**REQUIRED ACTION:**
Your answer must be the exact lines from the one holding "The height and width of the screenshot is (521, 1043)." through the end of the entries, with no pictures.

(DATA SECTION Opens)

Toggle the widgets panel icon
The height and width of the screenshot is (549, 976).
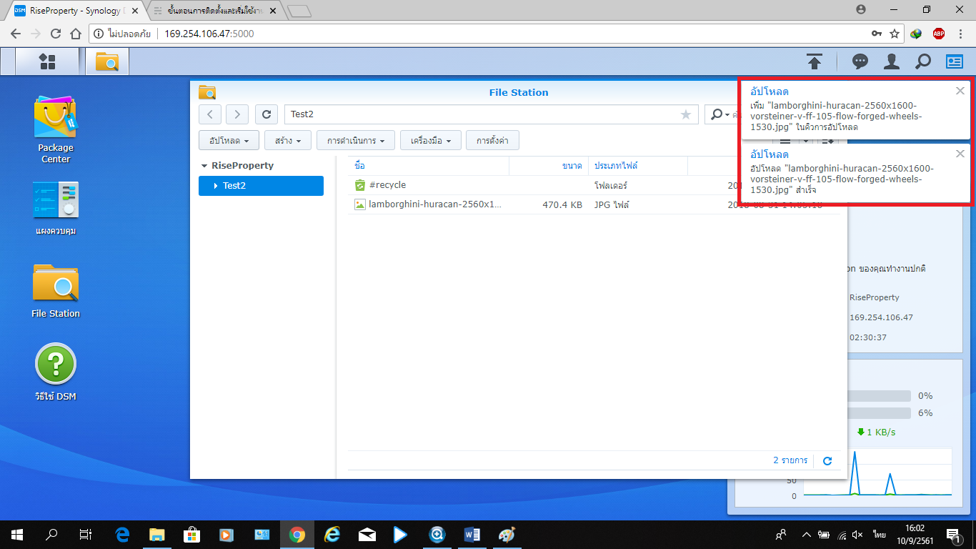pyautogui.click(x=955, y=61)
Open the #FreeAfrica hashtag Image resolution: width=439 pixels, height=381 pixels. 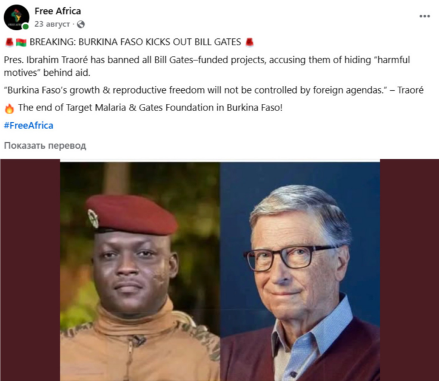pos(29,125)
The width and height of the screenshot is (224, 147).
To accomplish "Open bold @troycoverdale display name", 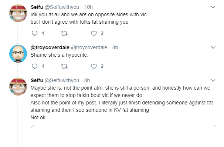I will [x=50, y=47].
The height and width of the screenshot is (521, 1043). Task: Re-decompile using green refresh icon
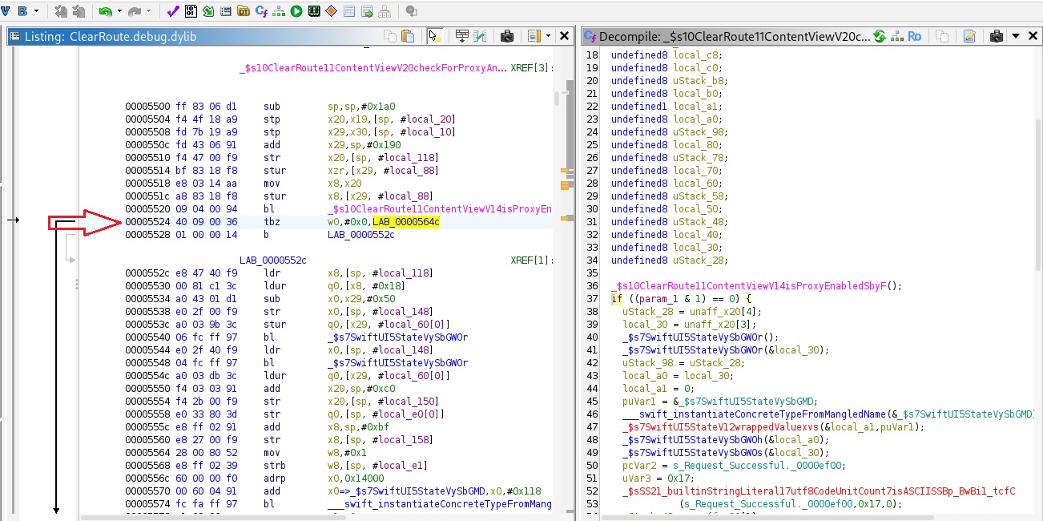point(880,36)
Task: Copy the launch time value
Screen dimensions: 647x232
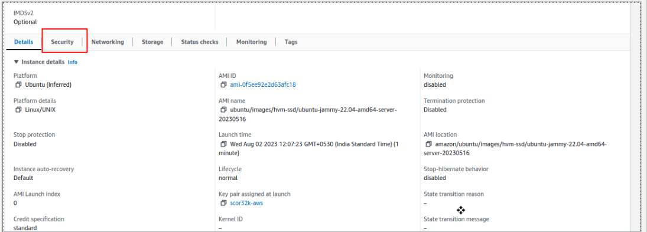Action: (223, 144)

(DATA SECTION Closes)

**RESULT OF THE EXERCISE:**
The height and width of the screenshot is (521, 1043). Task: Re-decompile using green refresh icon
point(880,36)
Task: Copy the launch time value
Screen dimensions: 647x232
Action: (223, 144)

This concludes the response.